WORK TO COMPLETE: From the entries below, reproduce exactly the line containing "At what coordinates should I click to accomplish: Switch", the line containing "Given: Click the empty", and every line in between, with nothing added.

*** SOURCE DATA Section Begins ***

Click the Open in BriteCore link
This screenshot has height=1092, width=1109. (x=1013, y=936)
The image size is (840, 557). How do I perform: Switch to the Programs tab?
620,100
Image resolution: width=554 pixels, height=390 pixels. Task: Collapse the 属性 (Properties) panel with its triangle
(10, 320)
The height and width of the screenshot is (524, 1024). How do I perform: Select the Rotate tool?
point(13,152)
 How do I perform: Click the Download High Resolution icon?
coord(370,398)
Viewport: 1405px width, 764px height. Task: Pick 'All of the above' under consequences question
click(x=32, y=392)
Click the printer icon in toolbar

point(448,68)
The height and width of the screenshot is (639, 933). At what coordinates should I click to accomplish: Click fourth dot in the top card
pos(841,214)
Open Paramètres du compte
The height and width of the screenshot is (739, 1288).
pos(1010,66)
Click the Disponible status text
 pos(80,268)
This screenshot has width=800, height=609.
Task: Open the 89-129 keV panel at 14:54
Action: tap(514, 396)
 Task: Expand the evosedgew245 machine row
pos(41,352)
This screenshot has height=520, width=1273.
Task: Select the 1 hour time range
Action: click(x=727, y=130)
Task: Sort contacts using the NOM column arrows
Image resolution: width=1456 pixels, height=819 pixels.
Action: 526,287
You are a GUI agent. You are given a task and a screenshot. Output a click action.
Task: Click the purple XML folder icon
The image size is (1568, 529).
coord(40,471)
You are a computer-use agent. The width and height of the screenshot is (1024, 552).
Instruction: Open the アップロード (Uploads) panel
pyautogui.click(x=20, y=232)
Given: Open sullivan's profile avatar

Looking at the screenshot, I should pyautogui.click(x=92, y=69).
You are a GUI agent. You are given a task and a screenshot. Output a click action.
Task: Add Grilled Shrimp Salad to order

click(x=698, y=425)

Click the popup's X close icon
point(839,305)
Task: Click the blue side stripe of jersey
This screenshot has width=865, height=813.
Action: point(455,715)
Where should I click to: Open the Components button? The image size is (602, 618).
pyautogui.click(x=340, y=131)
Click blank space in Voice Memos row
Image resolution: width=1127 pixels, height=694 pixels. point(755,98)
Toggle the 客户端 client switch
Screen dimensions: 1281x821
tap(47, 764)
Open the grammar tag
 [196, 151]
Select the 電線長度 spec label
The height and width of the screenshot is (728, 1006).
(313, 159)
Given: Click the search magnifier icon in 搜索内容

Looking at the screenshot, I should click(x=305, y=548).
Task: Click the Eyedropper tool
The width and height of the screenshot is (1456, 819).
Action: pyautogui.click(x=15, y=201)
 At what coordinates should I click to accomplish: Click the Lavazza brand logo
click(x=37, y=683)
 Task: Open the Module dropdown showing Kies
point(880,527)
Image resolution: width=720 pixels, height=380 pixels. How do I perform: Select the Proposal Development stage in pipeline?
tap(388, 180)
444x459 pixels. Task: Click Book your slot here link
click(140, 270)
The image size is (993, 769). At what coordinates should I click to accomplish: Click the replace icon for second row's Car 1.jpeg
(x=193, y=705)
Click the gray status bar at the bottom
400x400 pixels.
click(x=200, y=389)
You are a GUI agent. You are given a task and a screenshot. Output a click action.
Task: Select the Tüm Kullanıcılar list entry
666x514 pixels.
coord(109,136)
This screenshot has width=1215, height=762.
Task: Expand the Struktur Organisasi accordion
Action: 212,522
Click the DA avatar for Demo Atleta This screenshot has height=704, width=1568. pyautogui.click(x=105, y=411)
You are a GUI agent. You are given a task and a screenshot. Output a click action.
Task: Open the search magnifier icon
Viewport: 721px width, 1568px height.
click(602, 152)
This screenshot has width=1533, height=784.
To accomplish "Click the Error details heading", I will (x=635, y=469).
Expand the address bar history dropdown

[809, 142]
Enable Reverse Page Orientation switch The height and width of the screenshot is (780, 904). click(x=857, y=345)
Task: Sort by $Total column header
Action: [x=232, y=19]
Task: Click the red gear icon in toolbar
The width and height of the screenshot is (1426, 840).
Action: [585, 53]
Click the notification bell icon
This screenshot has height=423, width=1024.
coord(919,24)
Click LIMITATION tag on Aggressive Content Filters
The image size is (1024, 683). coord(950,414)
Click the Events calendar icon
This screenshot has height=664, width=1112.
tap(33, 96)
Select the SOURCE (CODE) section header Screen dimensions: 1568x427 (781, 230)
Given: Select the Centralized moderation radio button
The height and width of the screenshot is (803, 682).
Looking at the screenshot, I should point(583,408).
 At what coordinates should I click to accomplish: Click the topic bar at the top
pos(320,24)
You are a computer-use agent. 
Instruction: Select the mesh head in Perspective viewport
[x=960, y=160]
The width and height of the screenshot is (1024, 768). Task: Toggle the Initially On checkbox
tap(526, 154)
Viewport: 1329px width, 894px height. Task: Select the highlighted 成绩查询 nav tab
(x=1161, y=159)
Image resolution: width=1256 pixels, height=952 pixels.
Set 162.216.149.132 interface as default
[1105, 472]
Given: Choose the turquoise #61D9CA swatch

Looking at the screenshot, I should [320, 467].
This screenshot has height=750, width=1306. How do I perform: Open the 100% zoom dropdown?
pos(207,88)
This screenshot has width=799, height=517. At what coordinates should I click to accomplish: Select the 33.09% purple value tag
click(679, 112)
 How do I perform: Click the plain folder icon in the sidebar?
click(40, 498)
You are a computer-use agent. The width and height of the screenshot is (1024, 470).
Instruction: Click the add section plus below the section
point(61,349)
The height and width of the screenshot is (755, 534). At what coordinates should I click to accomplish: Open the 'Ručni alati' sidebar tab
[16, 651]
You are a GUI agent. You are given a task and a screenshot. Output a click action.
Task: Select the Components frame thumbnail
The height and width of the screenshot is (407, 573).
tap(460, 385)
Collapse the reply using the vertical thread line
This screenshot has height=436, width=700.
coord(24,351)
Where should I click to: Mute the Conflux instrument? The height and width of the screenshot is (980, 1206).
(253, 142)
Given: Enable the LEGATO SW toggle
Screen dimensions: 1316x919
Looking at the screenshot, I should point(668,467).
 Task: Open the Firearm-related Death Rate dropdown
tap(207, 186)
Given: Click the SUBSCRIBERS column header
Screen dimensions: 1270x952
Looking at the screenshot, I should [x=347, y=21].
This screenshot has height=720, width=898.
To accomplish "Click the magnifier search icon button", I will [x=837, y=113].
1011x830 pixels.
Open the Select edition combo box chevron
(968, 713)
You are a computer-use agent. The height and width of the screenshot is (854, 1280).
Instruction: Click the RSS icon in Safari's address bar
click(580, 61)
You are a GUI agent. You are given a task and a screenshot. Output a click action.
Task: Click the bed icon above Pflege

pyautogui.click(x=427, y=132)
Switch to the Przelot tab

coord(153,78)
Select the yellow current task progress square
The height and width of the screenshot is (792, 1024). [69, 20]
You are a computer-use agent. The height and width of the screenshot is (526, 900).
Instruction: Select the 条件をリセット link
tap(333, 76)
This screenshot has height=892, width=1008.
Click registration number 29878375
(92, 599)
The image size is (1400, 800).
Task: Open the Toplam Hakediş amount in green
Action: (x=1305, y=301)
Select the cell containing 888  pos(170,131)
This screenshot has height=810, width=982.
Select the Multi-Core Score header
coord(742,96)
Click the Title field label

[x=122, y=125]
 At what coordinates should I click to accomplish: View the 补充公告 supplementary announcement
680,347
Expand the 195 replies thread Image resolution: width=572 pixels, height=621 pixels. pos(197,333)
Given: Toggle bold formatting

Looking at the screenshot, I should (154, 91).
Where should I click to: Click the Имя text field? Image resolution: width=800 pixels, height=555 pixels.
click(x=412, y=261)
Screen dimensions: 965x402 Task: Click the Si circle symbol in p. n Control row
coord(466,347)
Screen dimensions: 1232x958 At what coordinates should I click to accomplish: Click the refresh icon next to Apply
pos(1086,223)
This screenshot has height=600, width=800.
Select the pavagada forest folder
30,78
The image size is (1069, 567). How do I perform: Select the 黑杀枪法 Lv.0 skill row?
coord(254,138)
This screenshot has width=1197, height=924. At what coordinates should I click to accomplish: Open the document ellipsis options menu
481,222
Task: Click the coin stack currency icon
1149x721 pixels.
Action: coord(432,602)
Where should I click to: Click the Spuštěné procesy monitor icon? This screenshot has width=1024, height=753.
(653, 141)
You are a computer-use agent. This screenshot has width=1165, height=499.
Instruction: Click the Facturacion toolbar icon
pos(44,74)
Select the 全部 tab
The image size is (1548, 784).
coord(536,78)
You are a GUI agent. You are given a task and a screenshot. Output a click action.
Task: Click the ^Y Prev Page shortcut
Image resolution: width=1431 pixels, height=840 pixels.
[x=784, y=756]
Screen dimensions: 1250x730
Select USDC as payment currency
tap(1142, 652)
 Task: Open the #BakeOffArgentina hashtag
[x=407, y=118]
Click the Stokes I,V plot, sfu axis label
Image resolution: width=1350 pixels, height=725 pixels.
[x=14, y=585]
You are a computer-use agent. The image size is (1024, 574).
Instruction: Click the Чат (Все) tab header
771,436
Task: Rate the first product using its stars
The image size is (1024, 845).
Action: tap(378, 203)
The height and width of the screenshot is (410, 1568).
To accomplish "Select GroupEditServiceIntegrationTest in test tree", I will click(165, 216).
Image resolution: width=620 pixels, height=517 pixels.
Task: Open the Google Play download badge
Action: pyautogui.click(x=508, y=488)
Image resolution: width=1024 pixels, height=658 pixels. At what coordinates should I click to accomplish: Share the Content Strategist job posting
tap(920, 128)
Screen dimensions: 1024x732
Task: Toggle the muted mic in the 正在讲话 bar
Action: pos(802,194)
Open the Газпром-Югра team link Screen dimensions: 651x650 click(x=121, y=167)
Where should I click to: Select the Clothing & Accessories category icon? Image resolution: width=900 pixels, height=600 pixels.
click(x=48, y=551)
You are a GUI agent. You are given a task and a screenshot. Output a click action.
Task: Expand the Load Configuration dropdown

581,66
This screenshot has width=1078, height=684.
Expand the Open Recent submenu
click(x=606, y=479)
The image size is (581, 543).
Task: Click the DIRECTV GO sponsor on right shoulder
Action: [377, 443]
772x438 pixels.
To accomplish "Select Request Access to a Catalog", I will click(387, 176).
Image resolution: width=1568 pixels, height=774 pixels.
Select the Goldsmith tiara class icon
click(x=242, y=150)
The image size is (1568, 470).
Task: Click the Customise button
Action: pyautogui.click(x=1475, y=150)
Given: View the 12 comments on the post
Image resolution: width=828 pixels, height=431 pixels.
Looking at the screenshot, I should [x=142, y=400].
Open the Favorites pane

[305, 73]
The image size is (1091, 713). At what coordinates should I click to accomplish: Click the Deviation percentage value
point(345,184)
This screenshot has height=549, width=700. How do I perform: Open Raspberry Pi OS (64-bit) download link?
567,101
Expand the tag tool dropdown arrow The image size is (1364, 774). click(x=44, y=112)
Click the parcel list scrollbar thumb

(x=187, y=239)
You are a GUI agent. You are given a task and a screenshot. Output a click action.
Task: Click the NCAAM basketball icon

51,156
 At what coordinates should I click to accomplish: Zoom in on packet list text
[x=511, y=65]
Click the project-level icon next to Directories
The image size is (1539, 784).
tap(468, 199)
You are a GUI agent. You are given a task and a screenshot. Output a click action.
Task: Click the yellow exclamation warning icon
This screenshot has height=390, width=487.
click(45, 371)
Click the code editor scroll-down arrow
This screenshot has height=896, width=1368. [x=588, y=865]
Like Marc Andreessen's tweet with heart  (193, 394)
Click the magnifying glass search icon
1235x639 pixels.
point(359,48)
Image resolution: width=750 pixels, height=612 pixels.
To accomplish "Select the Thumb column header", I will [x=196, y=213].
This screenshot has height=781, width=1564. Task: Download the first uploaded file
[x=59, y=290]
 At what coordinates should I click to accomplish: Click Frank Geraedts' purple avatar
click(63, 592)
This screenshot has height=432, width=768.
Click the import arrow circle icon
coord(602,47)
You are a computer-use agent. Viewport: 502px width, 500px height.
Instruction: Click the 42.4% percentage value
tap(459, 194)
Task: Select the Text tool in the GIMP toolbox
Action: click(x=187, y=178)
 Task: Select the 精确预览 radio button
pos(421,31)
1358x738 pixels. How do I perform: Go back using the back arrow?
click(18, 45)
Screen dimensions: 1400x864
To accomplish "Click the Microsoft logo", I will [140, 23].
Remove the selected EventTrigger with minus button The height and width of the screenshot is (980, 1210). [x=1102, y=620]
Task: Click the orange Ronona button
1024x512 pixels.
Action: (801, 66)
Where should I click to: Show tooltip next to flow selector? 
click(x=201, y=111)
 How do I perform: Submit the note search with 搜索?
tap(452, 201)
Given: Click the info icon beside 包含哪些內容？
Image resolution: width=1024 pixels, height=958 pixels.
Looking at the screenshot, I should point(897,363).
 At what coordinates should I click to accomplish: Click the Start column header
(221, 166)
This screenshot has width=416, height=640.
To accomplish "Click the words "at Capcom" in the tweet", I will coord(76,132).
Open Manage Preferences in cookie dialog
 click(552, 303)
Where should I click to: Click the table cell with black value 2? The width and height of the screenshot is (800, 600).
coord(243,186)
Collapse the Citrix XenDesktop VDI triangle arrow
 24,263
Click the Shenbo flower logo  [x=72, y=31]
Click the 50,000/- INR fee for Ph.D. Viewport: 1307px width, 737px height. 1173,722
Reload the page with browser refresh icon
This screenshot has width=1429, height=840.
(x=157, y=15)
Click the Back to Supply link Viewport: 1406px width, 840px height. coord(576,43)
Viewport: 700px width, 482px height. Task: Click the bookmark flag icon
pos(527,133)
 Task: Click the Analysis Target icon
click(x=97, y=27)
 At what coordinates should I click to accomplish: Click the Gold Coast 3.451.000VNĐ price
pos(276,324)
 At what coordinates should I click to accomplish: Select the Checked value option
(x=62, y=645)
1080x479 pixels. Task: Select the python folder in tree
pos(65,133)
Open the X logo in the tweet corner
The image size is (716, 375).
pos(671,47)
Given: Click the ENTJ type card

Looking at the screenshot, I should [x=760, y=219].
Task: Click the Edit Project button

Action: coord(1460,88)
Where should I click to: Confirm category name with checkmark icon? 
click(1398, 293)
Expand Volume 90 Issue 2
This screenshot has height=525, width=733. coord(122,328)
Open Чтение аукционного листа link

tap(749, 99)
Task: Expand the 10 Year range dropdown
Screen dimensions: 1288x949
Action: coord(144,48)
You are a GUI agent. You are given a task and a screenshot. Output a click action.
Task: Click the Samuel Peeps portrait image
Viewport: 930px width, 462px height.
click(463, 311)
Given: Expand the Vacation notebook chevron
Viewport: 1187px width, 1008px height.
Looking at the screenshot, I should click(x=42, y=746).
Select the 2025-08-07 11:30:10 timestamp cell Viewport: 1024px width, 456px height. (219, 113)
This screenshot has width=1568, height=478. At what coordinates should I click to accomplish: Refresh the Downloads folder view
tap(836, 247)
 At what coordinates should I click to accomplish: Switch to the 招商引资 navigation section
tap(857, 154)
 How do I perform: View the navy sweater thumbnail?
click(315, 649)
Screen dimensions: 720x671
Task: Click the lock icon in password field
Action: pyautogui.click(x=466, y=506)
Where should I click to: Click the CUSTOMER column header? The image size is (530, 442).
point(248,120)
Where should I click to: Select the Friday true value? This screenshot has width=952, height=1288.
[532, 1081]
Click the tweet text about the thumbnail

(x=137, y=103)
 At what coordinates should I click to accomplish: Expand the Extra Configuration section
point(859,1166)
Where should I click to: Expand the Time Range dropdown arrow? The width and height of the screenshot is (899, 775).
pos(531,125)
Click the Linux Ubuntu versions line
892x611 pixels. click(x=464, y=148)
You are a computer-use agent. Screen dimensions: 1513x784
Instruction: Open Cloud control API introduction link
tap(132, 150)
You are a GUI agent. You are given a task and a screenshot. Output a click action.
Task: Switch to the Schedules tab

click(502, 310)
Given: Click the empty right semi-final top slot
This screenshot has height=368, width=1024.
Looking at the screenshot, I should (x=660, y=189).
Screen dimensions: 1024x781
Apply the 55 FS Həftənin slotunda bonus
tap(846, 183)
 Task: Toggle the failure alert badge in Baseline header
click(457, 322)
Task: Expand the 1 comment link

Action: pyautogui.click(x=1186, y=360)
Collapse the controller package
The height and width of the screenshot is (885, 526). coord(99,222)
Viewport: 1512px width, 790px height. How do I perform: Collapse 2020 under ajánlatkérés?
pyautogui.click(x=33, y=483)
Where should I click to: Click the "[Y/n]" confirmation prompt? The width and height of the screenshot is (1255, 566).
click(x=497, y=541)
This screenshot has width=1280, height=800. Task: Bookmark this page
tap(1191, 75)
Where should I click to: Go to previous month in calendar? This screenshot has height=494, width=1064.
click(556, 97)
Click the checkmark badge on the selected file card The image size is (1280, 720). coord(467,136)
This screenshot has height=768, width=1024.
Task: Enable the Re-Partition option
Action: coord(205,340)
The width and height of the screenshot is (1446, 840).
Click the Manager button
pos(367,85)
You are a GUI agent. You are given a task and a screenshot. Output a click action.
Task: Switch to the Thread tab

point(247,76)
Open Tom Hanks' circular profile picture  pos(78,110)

*** SOURCE DATA Section Ends ***

RESULT OF THE EXERCISE:
 At what coordinates should I click to accomplish: Switch to the 招商引资 navigation section
tap(857, 154)
 How do I perform: View the navy sweater thumbnail?
click(315, 649)
Screen dimensions: 720x671
Task: Click the lock icon in password field
Action: pyautogui.click(x=466, y=506)
Where should I click to: Click the CUSTOMER column header? The image size is (530, 442).
point(248,120)
Where should I click to: Select the Friday true value? This screenshot has width=952, height=1288.
[532, 1081]
Click the tweet text about the thumbnail

(x=137, y=103)
 At what coordinates should I click to accomplish: Expand the Extra Configuration section
point(859,1166)
Where should I click to: Expand the Time Range dropdown arrow? The width and height of the screenshot is (899, 775).
pos(531,125)
Click the Linux Ubuntu versions line
892x611 pixels. click(x=464, y=148)
You are a computer-use agent. Screen dimensions: 1513x784
Instruction: Open Cloud control API introduction link
tap(132, 150)
You are a GUI agent. You are given a task and a screenshot. Output a click action.
Task: Switch to the Schedules tab

click(502, 310)
Given: Click the empty right semi-final top slot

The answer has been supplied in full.